Content starts

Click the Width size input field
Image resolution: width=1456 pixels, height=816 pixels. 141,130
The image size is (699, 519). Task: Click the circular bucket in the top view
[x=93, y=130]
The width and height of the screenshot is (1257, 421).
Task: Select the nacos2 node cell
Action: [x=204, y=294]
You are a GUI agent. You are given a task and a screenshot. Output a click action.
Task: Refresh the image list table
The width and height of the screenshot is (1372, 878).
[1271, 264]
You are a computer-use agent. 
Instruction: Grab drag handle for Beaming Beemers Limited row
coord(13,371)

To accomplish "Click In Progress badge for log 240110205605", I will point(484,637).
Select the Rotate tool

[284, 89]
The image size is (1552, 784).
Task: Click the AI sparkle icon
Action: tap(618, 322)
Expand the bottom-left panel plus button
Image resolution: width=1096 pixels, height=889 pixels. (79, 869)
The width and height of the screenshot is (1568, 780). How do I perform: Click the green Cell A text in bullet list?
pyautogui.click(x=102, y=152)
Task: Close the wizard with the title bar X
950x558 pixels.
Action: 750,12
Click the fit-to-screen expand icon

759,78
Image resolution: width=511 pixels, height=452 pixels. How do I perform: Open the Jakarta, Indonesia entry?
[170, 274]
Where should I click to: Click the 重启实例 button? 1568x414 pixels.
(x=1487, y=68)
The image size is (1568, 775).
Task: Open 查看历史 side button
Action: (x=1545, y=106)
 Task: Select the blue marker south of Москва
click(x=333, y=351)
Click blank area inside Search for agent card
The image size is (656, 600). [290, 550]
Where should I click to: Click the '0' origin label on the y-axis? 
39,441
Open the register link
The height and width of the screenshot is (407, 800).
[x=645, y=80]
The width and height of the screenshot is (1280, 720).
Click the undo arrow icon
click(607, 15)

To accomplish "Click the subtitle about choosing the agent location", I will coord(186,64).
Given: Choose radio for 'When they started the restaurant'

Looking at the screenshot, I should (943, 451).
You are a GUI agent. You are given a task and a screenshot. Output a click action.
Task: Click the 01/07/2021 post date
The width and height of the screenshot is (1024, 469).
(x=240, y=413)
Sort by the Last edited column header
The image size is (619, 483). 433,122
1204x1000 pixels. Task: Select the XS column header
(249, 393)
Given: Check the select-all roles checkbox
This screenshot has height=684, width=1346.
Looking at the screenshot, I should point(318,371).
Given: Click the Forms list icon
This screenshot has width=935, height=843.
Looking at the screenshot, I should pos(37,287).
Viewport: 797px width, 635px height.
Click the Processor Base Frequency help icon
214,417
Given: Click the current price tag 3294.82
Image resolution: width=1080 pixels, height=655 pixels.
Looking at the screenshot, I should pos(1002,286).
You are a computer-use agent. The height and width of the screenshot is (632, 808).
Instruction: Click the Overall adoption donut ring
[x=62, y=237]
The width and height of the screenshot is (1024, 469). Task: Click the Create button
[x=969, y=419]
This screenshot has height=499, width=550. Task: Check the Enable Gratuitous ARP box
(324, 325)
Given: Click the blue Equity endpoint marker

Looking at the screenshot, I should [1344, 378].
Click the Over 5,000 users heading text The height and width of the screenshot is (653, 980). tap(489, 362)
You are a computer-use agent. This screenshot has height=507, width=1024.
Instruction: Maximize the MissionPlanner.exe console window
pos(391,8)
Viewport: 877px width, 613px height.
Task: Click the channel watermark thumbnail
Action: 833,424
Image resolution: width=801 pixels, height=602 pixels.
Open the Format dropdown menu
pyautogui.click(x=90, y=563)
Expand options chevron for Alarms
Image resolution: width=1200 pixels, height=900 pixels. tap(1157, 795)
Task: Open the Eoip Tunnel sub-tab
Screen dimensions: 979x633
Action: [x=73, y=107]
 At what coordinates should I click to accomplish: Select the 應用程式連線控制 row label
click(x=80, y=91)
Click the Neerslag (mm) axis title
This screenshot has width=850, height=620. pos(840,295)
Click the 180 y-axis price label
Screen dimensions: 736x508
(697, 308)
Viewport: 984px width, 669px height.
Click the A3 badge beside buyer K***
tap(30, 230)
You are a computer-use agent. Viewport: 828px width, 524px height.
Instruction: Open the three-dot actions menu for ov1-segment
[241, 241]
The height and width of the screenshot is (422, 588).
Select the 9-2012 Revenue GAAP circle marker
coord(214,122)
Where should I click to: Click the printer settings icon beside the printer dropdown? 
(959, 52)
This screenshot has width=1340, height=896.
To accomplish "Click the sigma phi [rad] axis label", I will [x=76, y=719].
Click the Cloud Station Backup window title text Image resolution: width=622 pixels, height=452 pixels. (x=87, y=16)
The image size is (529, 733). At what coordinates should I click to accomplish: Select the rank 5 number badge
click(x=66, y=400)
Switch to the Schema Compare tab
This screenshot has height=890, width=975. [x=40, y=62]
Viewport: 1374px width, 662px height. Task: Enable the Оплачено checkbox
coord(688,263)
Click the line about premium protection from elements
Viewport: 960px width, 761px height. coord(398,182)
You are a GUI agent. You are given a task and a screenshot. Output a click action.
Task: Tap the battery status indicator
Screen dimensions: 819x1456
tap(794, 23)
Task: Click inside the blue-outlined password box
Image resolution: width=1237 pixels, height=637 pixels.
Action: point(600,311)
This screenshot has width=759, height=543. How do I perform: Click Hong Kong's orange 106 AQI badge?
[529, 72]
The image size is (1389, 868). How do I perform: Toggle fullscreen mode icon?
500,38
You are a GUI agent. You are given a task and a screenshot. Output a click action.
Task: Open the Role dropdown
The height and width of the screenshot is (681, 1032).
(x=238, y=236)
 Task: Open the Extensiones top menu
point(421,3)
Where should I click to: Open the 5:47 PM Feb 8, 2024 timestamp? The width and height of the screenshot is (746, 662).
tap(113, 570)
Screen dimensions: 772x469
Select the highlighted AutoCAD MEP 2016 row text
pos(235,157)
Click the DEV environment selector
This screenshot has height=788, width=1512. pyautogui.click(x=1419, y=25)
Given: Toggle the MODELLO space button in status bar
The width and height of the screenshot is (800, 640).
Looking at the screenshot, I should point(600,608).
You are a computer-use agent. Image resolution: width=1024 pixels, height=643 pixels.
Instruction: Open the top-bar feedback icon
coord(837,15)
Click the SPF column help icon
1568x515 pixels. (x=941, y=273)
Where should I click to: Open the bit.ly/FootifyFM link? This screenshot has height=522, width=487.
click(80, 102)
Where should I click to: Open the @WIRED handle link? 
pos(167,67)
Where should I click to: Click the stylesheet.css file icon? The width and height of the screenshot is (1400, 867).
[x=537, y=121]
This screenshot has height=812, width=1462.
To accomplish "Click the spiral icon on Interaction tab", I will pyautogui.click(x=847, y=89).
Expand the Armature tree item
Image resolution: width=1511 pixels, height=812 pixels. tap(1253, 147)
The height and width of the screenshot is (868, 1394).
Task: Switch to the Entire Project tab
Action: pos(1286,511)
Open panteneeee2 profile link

Content ends

§ **Problem**
The entire listing should be repeated with no line missing and no word altered.

§ **Written solution**
Click the Width size input field
Image resolution: width=1456 pixels, height=816 pixels. 141,130
The image size is (699, 519). Task: Click the circular bucket in the top view
[x=93, y=130]
The width and height of the screenshot is (1257, 421).
Task: Select the nacos2 node cell
Action: [x=204, y=294]
You are a GUI agent. You are given a task and a screenshot. Output a click action.
Task: Refresh the image list table
The width and height of the screenshot is (1372, 878).
[1271, 264]
You are a computer-use agent. 
Instruction: Grab drag handle for Beaming Beemers Limited row
coord(13,371)

To accomplish "Click In Progress badge for log 240110205605", I will point(484,637).
Select the Rotate tool

[284, 89]
The image size is (1552, 784).
Task: Click the AI sparkle icon
Action: tap(618, 322)
Expand the bottom-left panel plus button
Image resolution: width=1096 pixels, height=889 pixels. (79, 869)
The width and height of the screenshot is (1568, 780). How do I perform: Click the green Cell A text in bullet list?
pyautogui.click(x=102, y=152)
Task: Close the wizard with the title bar X
950x558 pixels.
Action: 750,12
Click the fit-to-screen expand icon

759,78
Image resolution: width=511 pixels, height=452 pixels. How do I perform: Open the Jakarta, Indonesia entry?
[170, 274]
Where should I click to: Click the 重启实例 button? 1568x414 pixels.
(x=1487, y=68)
The image size is (1568, 775).
Task: Open 查看历史 side button
Action: (x=1545, y=106)
 Task: Select the blue marker south of Москва
click(x=333, y=351)
Click blank area inside Search for agent card
The image size is (656, 600). [290, 550]
Where should I click to: Click the '0' origin label on the y-axis? 
39,441
Open the register link
The height and width of the screenshot is (407, 800).
[x=645, y=80]
The width and height of the screenshot is (1280, 720).
Click the undo arrow icon
click(607, 15)

To accomplish "Click the subtitle about choosing the agent location", I will coord(186,64).
Given: Choose radio for 'When they started the restaurant'

Looking at the screenshot, I should (943, 451).
You are a GUI agent. You are given a task and a screenshot. Output a click action.
Task: Click the 01/07/2021 post date
The width and height of the screenshot is (1024, 469).
(x=240, y=413)
Sort by the Last edited column header
The image size is (619, 483). 433,122
1204x1000 pixels. Task: Select the XS column header
(249, 393)
Given: Check the select-all roles checkbox
This screenshot has height=684, width=1346.
Looking at the screenshot, I should point(318,371).
Given: Click the Forms list icon
This screenshot has width=935, height=843.
Looking at the screenshot, I should pos(37,287).
Viewport: 797px width, 635px height.
Click the Processor Base Frequency help icon
214,417
Given: Click the current price tag 3294.82
Image resolution: width=1080 pixels, height=655 pixels.
Looking at the screenshot, I should pos(1002,286).
You are a computer-use agent. The height and width of the screenshot is (632, 808).
Instruction: Click the Overall adoption donut ring
[x=62, y=237]
The width and height of the screenshot is (1024, 469). Task: Click the Create button
[x=969, y=419]
This screenshot has height=499, width=550. Task: Check the Enable Gratuitous ARP box
(324, 325)
Given: Click the blue Equity endpoint marker

Looking at the screenshot, I should [1344, 378].
Click the Over 5,000 users heading text The height and width of the screenshot is (653, 980). tap(489, 362)
You are a computer-use agent. This screenshot has height=507, width=1024.
Instruction: Maximize the MissionPlanner.exe console window
pos(391,8)
Viewport: 877px width, 613px height.
Task: Click the channel watermark thumbnail
Action: 833,424
Image resolution: width=801 pixels, height=602 pixels.
Open the Format dropdown menu
pyautogui.click(x=90, y=563)
Expand options chevron for Alarms
Image resolution: width=1200 pixels, height=900 pixels. tap(1157, 795)
Task: Open the Eoip Tunnel sub-tab
Screen dimensions: 979x633
Action: [x=73, y=107]
 At what coordinates should I click to accomplish: Select the 應用程式連線控制 row label
click(x=80, y=91)
Click the Neerslag (mm) axis title
This screenshot has width=850, height=620. pos(840,295)
Click the 180 y-axis price label
Screen dimensions: 736x508
(697, 308)
Viewport: 984px width, 669px height.
Click the A3 badge beside buyer K***
tap(30, 230)
You are a computer-use agent. Viewport: 828px width, 524px height.
Instruction: Open the three-dot actions menu for ov1-segment
[241, 241]
The height and width of the screenshot is (422, 588).
Select the 9-2012 Revenue GAAP circle marker
coord(214,122)
Where should I click to: Click the printer settings icon beside the printer dropdown? 
(959, 52)
This screenshot has width=1340, height=896.
To accomplish "Click the sigma phi [rad] axis label", I will [x=76, y=719].
Click the Cloud Station Backup window title text Image resolution: width=622 pixels, height=452 pixels. (x=87, y=16)
The image size is (529, 733). At what coordinates should I click to accomplish: Select the rank 5 number badge
click(x=66, y=400)
Switch to the Schema Compare tab
This screenshot has height=890, width=975. [x=40, y=62]
Viewport: 1374px width, 662px height. Task: Enable the Оплачено checkbox
coord(688,263)
Click the line about premium protection from elements
Viewport: 960px width, 761px height. coord(398,182)
You are a GUI agent. You are given a task and a screenshot. Output a click action.
Task: Tap the battery status indicator
Screen dimensions: 819x1456
tap(794, 23)
Task: Click inside the blue-outlined password box
Image resolution: width=1237 pixels, height=637 pixels.
Action: point(600,311)
This screenshot has width=759, height=543. How do I perform: Click Hong Kong's orange 106 AQI badge?
[529, 72]
The image size is (1389, 868). How do I perform: Toggle fullscreen mode icon?
500,38
You are a GUI agent. You are given a task and a screenshot. Output a click action.
Task: Open the Role dropdown
The height and width of the screenshot is (681, 1032).
(x=238, y=236)
 Task: Open the Extensiones top menu
point(421,3)
Where should I click to: Open the 5:47 PM Feb 8, 2024 timestamp? The width and height of the screenshot is (746, 662).
tap(113, 570)
Screen dimensions: 772x469
Select the highlighted AutoCAD MEP 2016 row text
pos(235,157)
Click the DEV environment selector
This screenshot has height=788, width=1512. pyautogui.click(x=1419, y=25)
Given: Toggle the MODELLO space button in status bar
The width and height of the screenshot is (800, 640).
Looking at the screenshot, I should point(600,608).
You are a computer-use agent. Image resolution: width=1024 pixels, height=643 pixels.
Instruction: Open the top-bar feedback icon
coord(837,15)
Click the SPF column help icon
1568x515 pixels. (x=941, y=273)
Where should I click to: Open the bit.ly/FootifyFM link? This screenshot has height=522, width=487.
click(80, 102)
Where should I click to: Open the @WIRED handle link? 
pos(167,67)
Where should I click to: Click the stylesheet.css file icon? The width and height of the screenshot is (1400, 867).
[x=537, y=121]
This screenshot has height=812, width=1462.
To accomplish "Click the spiral icon on Interaction tab", I will pyautogui.click(x=847, y=89).
Expand the Armature tree item
Image resolution: width=1511 pixels, height=812 pixels. tap(1253, 147)
The height and width of the screenshot is (868, 1394).
Task: Switch to the Entire Project tab
Action: pos(1286,511)
Open panteneeee2 profile link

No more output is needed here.